[Dataset records]
____
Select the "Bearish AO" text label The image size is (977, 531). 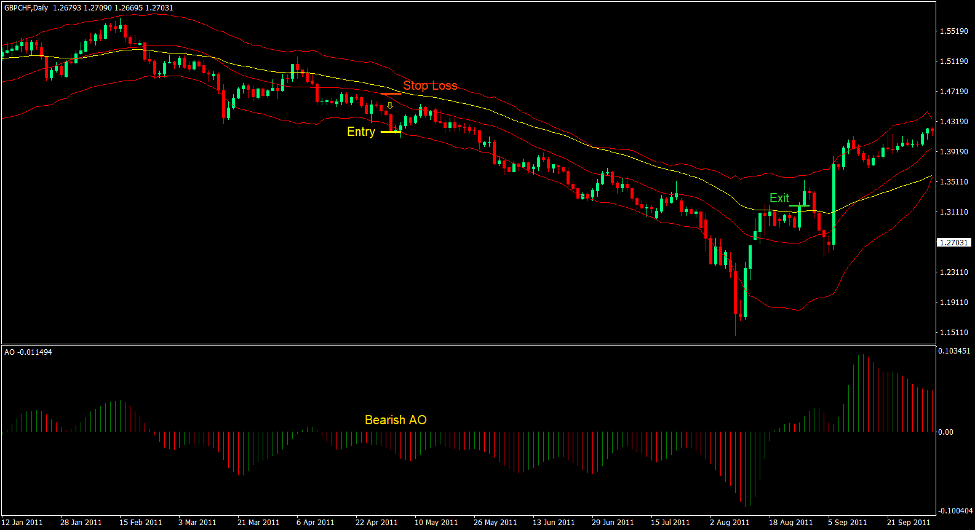(395, 420)
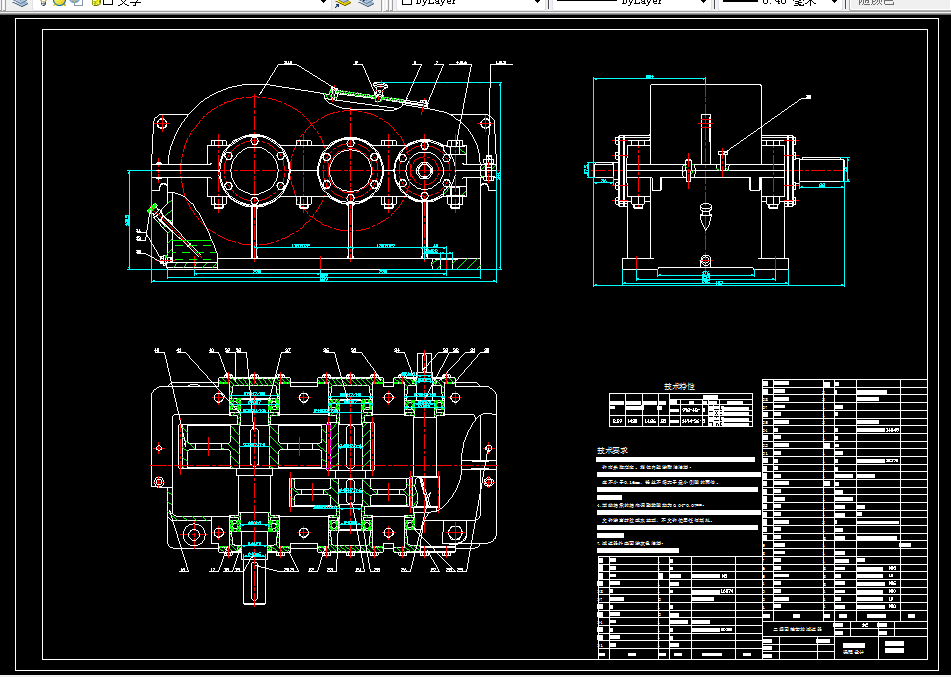This screenshot has height=677, width=951.
Task: Click the Make Object's Layer Current icon
Action: pyautogui.click(x=343, y=2)
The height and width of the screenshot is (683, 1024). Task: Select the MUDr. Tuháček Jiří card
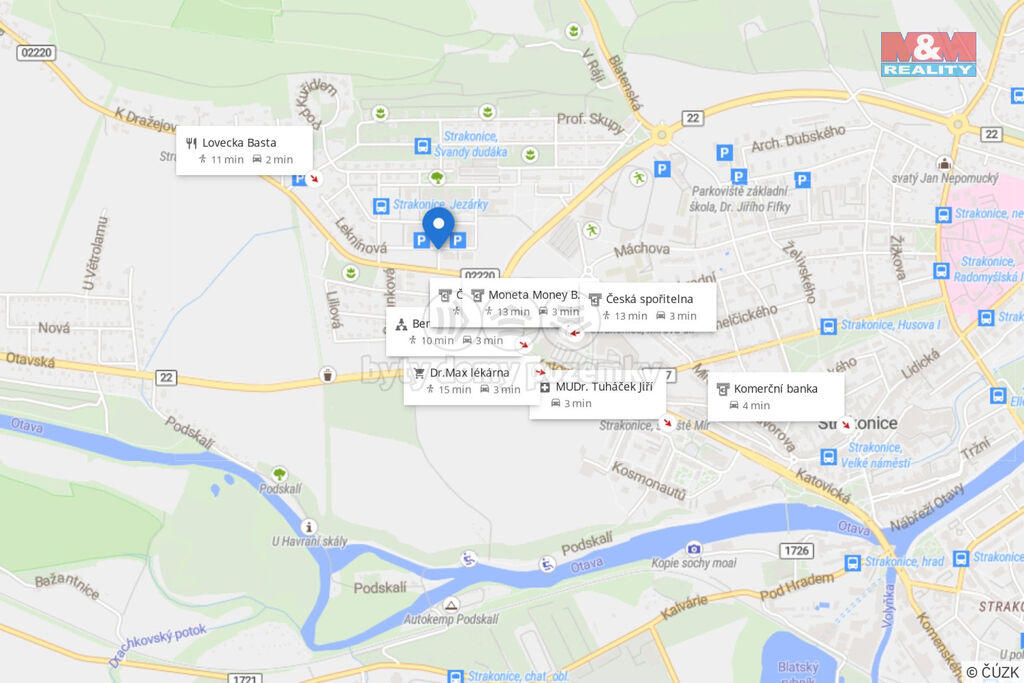597,395
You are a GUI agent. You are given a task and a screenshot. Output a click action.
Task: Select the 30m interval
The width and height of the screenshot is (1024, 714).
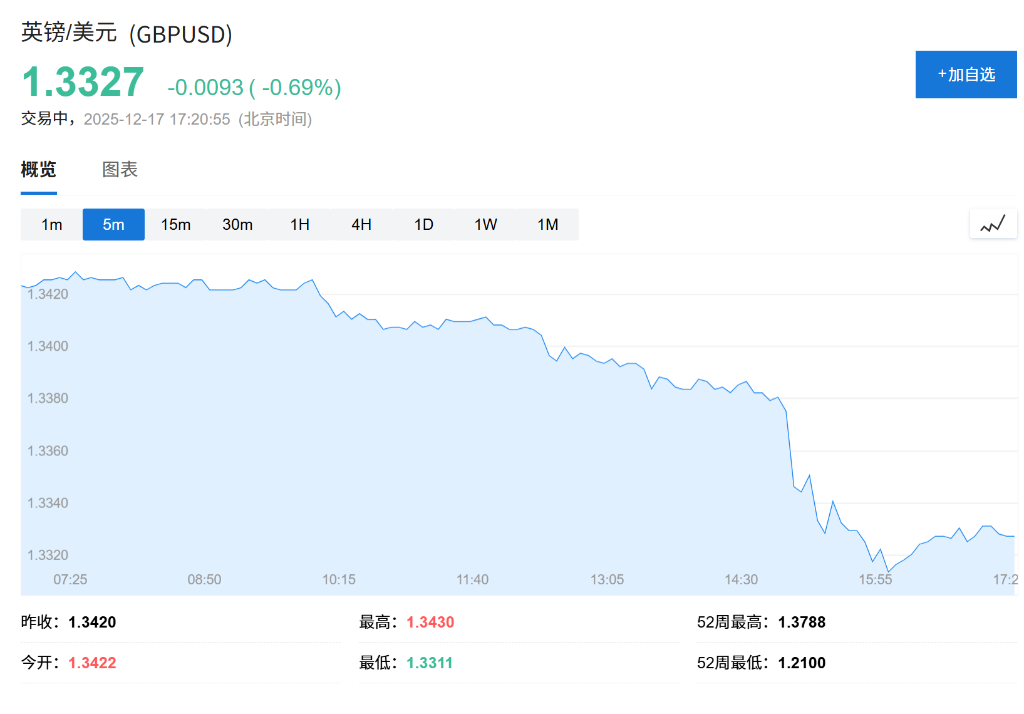coord(238,224)
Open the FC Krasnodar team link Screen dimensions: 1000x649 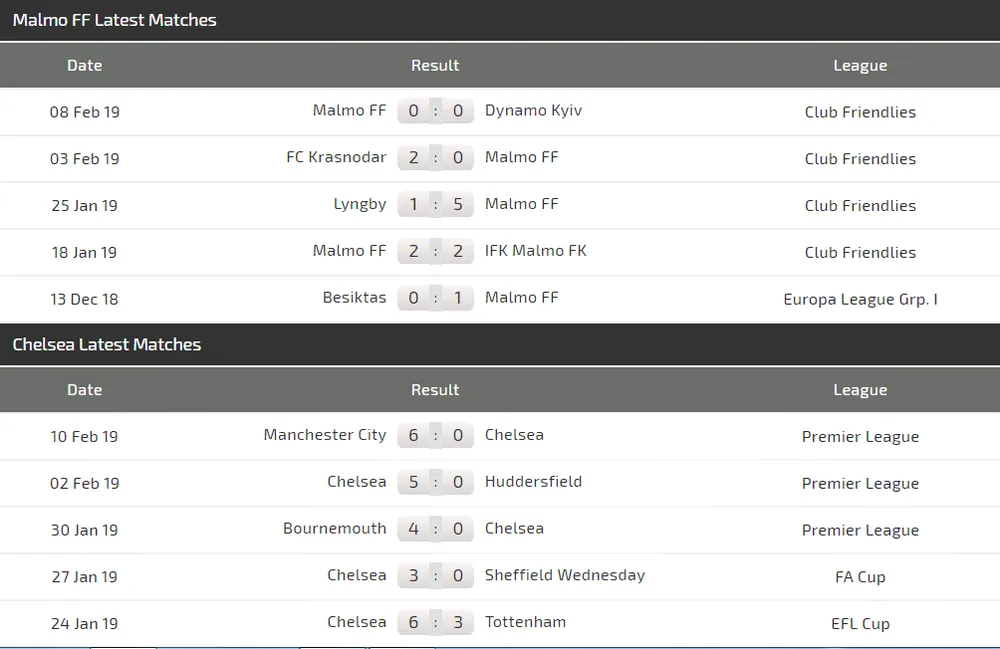click(336, 158)
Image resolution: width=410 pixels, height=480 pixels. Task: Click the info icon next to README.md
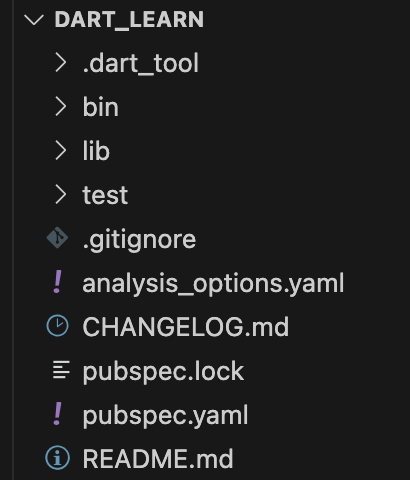click(x=57, y=458)
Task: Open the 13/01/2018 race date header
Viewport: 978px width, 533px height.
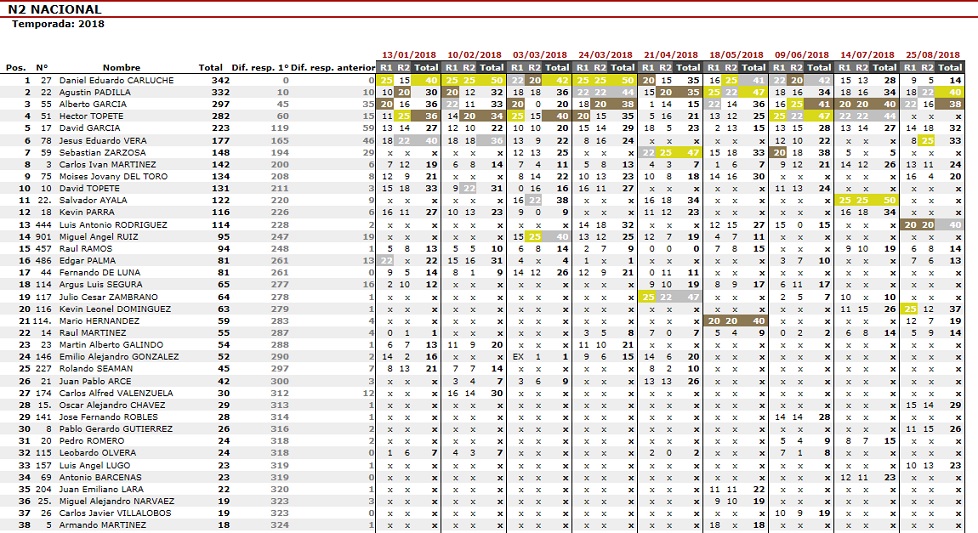Action: 409,55
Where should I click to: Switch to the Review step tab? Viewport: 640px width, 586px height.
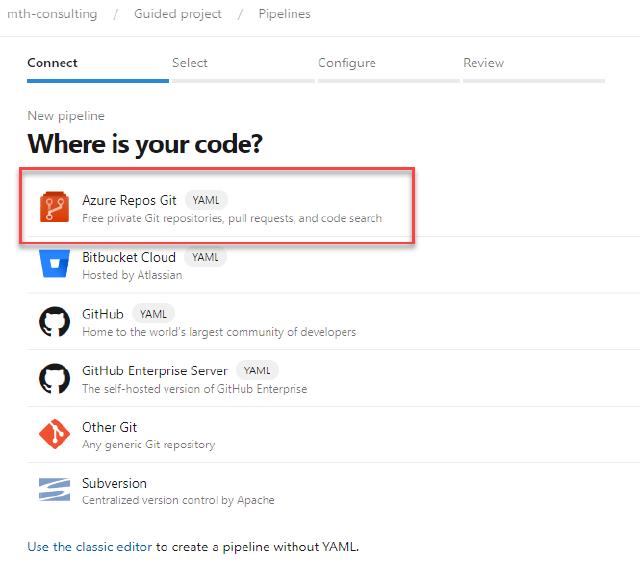[483, 63]
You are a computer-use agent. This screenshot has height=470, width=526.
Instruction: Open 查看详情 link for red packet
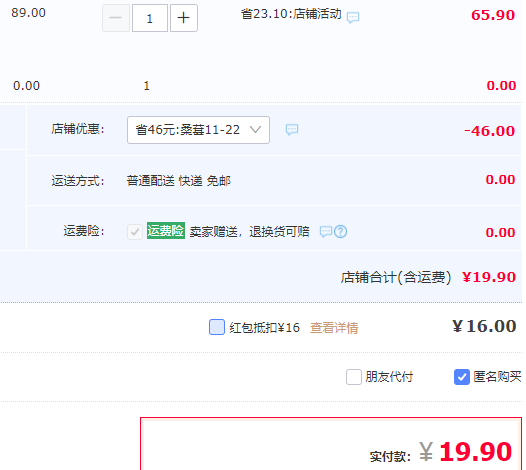coord(334,328)
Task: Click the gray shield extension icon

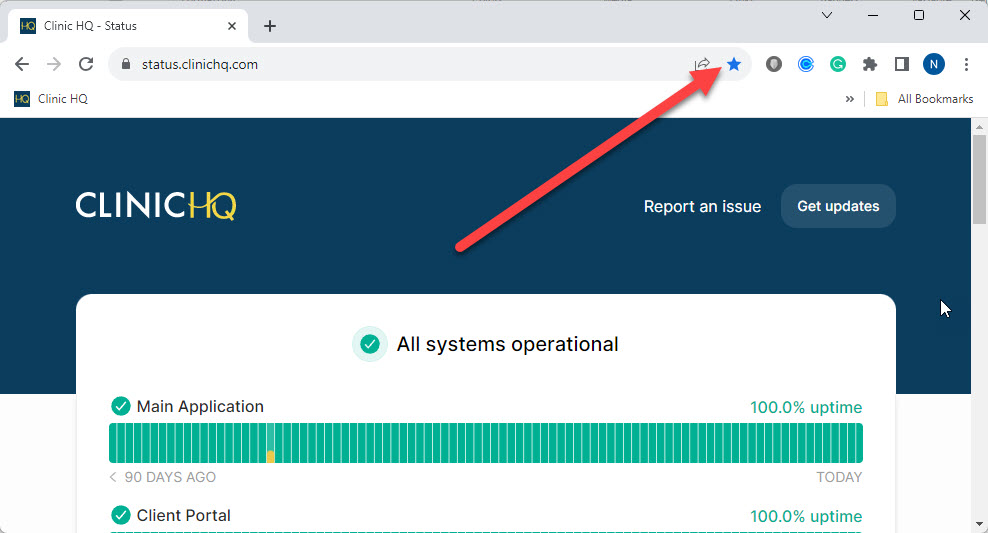Action: [x=774, y=64]
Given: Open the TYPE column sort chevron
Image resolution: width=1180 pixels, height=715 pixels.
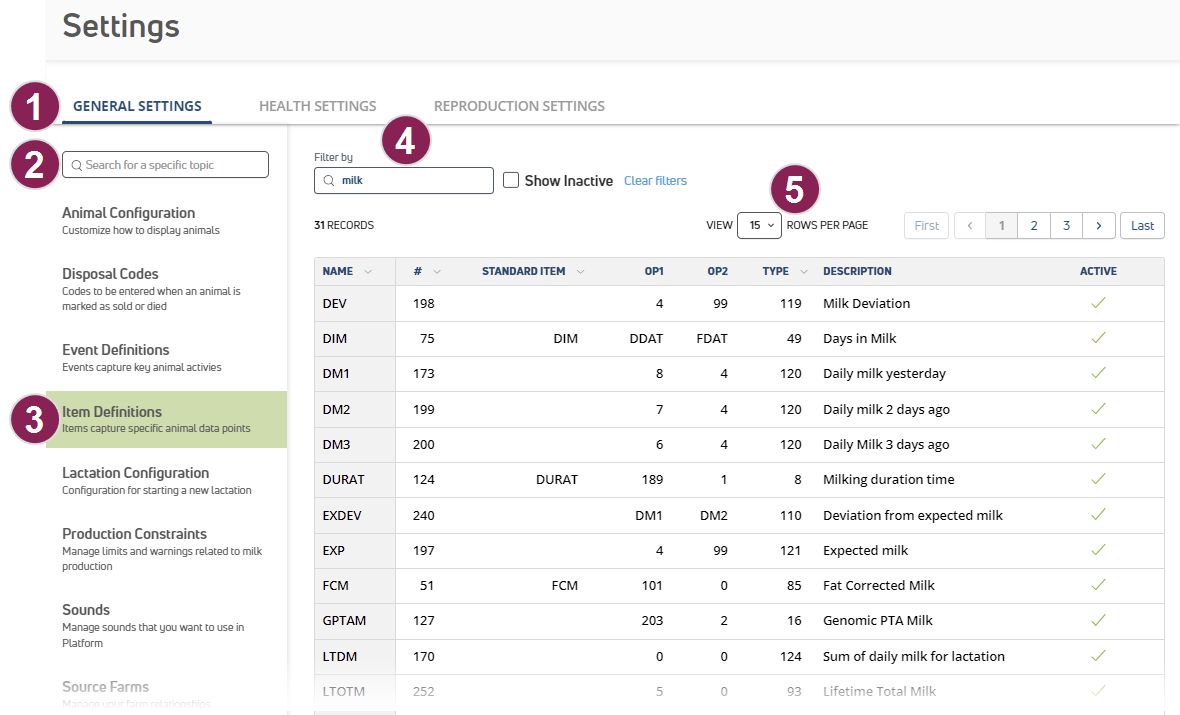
____
Each line from the one that contains "Instruction: Open 查看详情 link for red packet" through the end of the records should be restated exactly; include both end lines and leave any pictures out.

Task result →
Instruction: Open 查看详情 link for red packet
coord(334,328)
Task: Click the gray shield extension icon

Action: [x=774, y=64]
Given: Open the TYPE column sort chevron
Image resolution: width=1180 pixels, height=715 pixels.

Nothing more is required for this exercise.